Tumor Necrosis Factor-α and Tumor Necrosis Factor Receptors in the Failing Human Heart

Abstract

Background Tumor necrosis factor-α (TNF-α) is a proinflammatory cytokine that produces negative inotropic effects in the heart. Recently, elevated levels of TNF-α have been reported in patients with advanced congestive heart failure. Although TNF-α is thought to exert its deleterious effects by binding to two cell surface receptors, TNFR1 and TNFR2, the level of expression and regulation of TNF receptors in the heart in cardiac disease states is not known. Methods and Results We examined mRNA and protein levels for TNFR1, TNFR2, and TNF-α in explanted hearts from organ donors as well as in patients with end-stage dilated cardiomyopathy (DCM) and ischemic heart disease (IHD). Northern blot analysis revealed that mRNA for TNFR1 and TNFR2 was present in nonfailing, DCM, and IHD hearts. TNFR1 and TNFR2 receptor protein levels, as measured by ELISA, were decreased 60% in DCM and IHD patients compared with nonfailing hearts (P<.005). To determine a potential mechanism for the decrease in TNF receptor expression, we measured levels of circulating soluble TNF receptors (sTNFRs) in DCM and IHD patients. This analysis showed that there was a significant one-and-a-half to threefold increase in sTNFRs in DCM (P<.03) and IHD patients (P<.001).

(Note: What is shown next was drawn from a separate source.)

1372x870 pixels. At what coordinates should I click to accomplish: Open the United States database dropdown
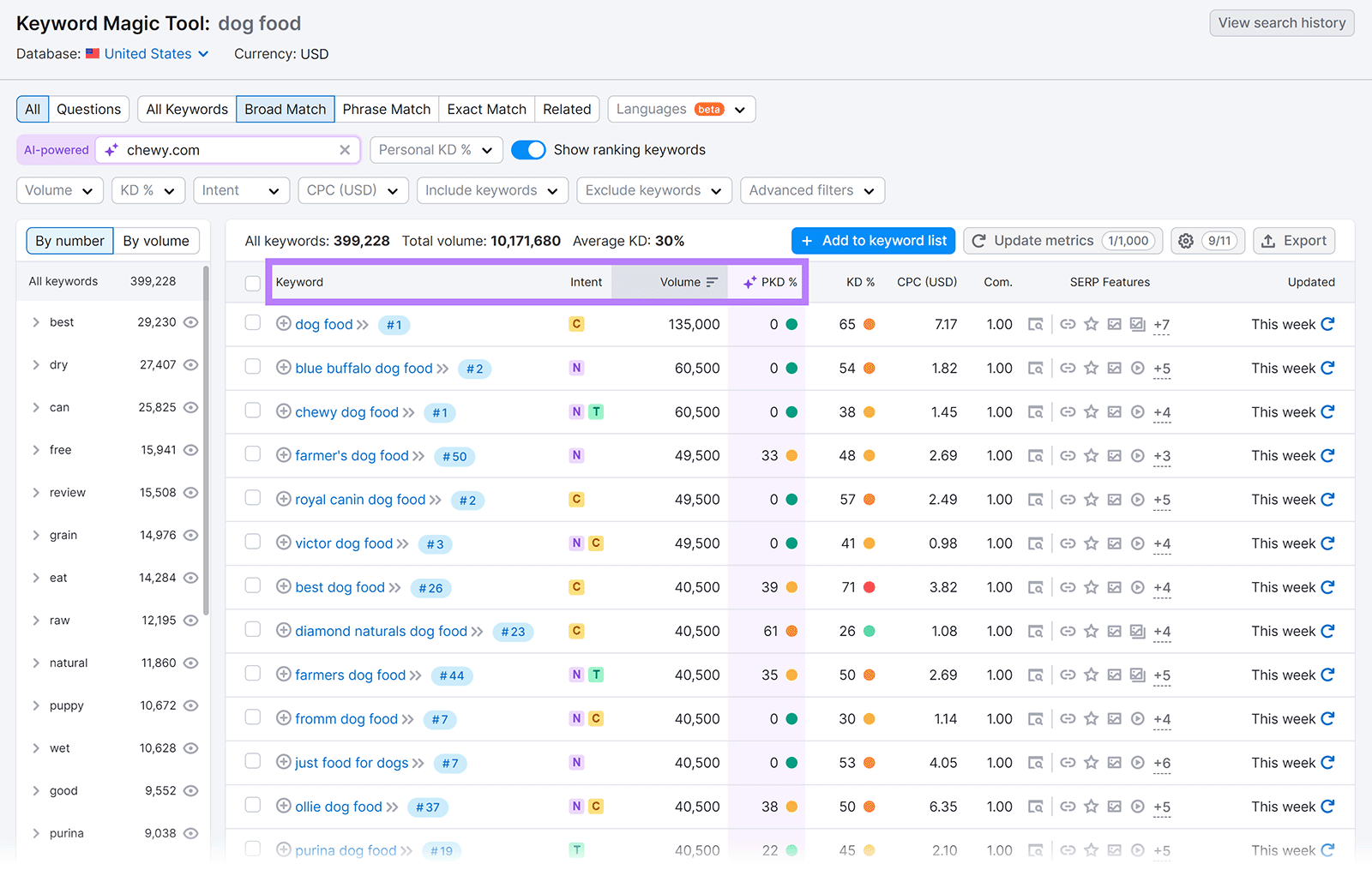(147, 53)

Another important finding was that TNF-α mRNA and TNF-α protein were present in the explanted hearts from DCM and IHD patients but not in nonfailing hearts. Conclusions In summary, the results of this study constitute the initial demonstration that TNF receptor proteins are dynamically regulated in patients with advanced congestive heart failure. Moreover, the observation that failing hearts express elevated levels of TNF-α suggests that overexpression of this cytokine may be one of several different maladaptive mechanisms responsible for the progressive cardiac decompensation that occurs in advanced heart failure.